We weren’t in the car ten minutes before I spilled the straight dope on my new girl, Melanie.

“She and I were talking about the craziest things that we ever did,” I said. “I told her about the time I passed out on my front lawn and someone threw me a pillow from my second floor apartment. She told me about the time she got drunk at a party and screwed five guys.”

“Holy shit,” said Red Mark as Texas went by.

There wasn’t much more you could say and so we let it ride. I knew Melanie was just another passing thing, too young for me, too damaged, too blonde. I needed a dark-haired beauty who would listen to my bullshit as it formed into a cohesive nimbus of thought. I needed someone smart and funny who liked books. I needed someone like Red Mark’s girl. Not that I was in love with her. Far from, though she was easy on the eye. No, the affection she had for him and he for her was so lovely that only a maniac would have thought to break them up. That’s me, the maniac.

Actually, it was a straight-forward deal. Red Mark wanted to bring his girl on the trip to New Orleans. I said no.

“Really?” he said, quite surprised. “We already talked about it and she’s really excited.”
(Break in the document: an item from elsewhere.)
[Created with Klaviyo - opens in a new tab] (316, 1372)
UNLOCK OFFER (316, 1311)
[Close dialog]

It’s a different deal when you bring your girl and I told him so. This trip would be about sleeping on floors and long days of drinking in the sun, long lines to use a stink-ass port-o-potty and God knows what for food. It would b fueled by Wild Turkey, jazz music, blues and gospel and dope smoke. It would be hot and dirty and insufferable. It would resemble the sorority house not one tiny bit.

“You’re right,” he said.

And there are things that only can be said when the men are in the room or the car and maybe there’s a dog and maybe not but what’s important is that they’re able to communicate in a way that can’t occur with the forces of reproduction present. For men are both creators and destroyers and we need to know that there are times in our loves when the twain do meet and this must be embraced and cultivated and if there is a goal to reach, a destination to arrive at, a task to be killed like any predator does then so much the better, pass the coffee and hunker in the darkness and talk poetry and music and art and God and women and death until the night’s long hour and the long shift in front of a hot stove catches up with a man and Red Mark leans his head against the glass and softly falls asleep.